Defomitas pada kusta ini sesuai dengan patofisiologinya, dan dibagi dalam deformitas
primer dan deformitas sekunder.Deformitas primer sebagai akibat langsung oleh granuloma
yang terbentuk sebagai reaksi terhadap M. leprae, yang mendasak dan merusak jaringan
sekitarnya, yaitu kulit, traktus mukosa respiratorius atas, tulang jari-jari, dan wajah.Deformitas
sekunder terjadi sebagai akibat kerusakan saraf, umumnya deformitas diakibatkan keduanya,
tetapi terutama karena kerusakan saraf.
Kerusakan mata pada kusta dapat primer dan sekunder. Primer mengakibatkan alopesia
pada alis mata dan bulu mata, juga dapat mendesak jaringan mata lainnya. Sekunder
disebabkan oleh rusaknya N. fasialis yang dapat membuat paralisis N. orbikularis palpebarum
sebagian atau seluruhnya, mengakibatkan lagoftalmus yang selanjutnya mengakibatkan
kerusakan bagian-bagian mata lainnya.Secara bergabung dapat menyebabkan kebutaan.
Infiltrasi granuloma ke dalam adneksa kulit yang terdiri atas kelenjar keringat, kelenjar
palit, dan folikel rambut yang dapat menyebabkan kulit kering dan alopesia.Pada tipe
lepromatosa dapat timbul ginekomastia akibat gangguan hormonal dan oleh karena infiltrasi
granuloma pada tubulus semineferus testis. Pada kulit akan timbul gejala klinis yang berupa
nodus eritema, dan nyeri dengan tempat predileksi di lengan dan tungkai. Bila mengenai organ
lainnya dapat menimbulkan gejala seperti :
1. Iridosiklitis
2. Neuritis Akut
3. Limfadenitis
4. Arthritis
5. Orkitis, dan
6. Nefritis yang akut dengan adanya proteinuria.

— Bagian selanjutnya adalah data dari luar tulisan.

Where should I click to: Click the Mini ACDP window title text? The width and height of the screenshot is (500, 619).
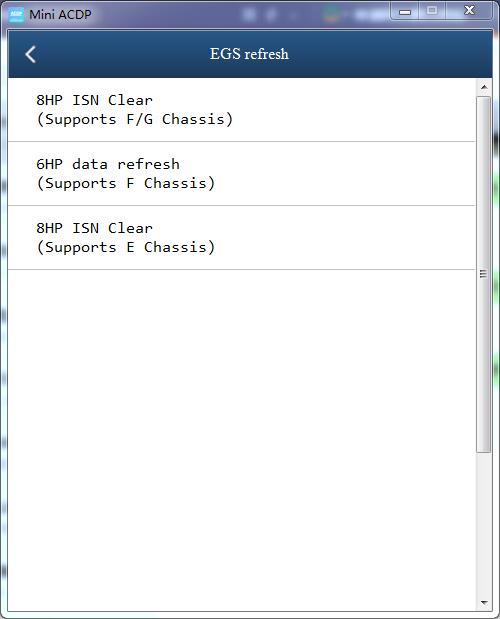[60, 15]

M. lepare menyerang syaraf tepi tubuh manusia. Tergantung dari kerusakan urat syaraf
tepi, maka akan terjadi gangguan fungsi syaraf tepi : Sensorik, motorik, dan otonom.
Terjadinya cacat pada kusta disebabkan oleh kerusakan fungsi syaraf tepi, baik karena kuman
kusta maupun karena terjadinya peradangan (neuritis) sewaktu keadaan Reaksi Lepra.
A. Kerusakan Fungsi Sensorik.
Kelainan fungsi sensorik ini menyebabkan terjadinya kurang/mati rasa
(anestesi).Akibat kurang/mati rasa pada telapak tangan dan kaki dapat terjadi luka.
Sedangkan pada kornea mata akan mengakibatkan kurang/hilangnya reflek kedip
sehingga mata mudah kemasukan kotoran, benda-benda asing yang dapat menimbulkan
infeksi mata dan akhirnya kebutaan.
B. Kerusakan Fungsi Motorik
Kekuatan otot tangan dan kaki dapat menjadi lemah/lumpuh dan lama-lama ototnya
mengecil (atropi) oleh karena tidak dipergunakan.Jari-jari tangan dan kaki menjadi
bengkok (“claw hand/claw toes”) dan akhirnya dapat terjadi kekakuan pada sendinya
(kontraktur).Bila terjadi kelemahan/kelumpuhan pada otot kelopak mata maka kelopak
mata tidak dapat dirapatkan(“lagophtalmos”).
C. Kerusakan Fungsi Otonom.
Terjadi gangguan pada kelenjar keringat, kelenjar minyak dan gangguan sirkulasi
darah sehingga kulit menjadi kering, menebal, mengeras dan akhirnya dapat pecah-pecah.
Pada
umumnya apabila akibat kerusakan fungsi syaraf tidak ditangani secara cepat dan
tepat maka akan terjadi cacat ketingkat yang lebih berat.
Fenomena Lucio
Merupakan reaksi kusta yang sangat berat, terjadi pada kusta tipe lepromatosa non
nodular difus.Terutama ditemukan di Meksiko dan Amerika tengah.
Klinis berupa plak atau infiltrat difus, merah muda, bentuk tak teratur dan nyeri.Lesi lebih
berat tampak lebih eritematosa, purpura, bula, terjadi nekrosis dan ulserasi yang nyeri.Lesi
lambat menyembuh dan terbentuk jaringan parut.
Histopatologi menunjukkan nekrosis epidermal iskemik, edema, proliferasi endotelial
pembuluh darah dan banyak basil M. Leprae di endotel kapiler.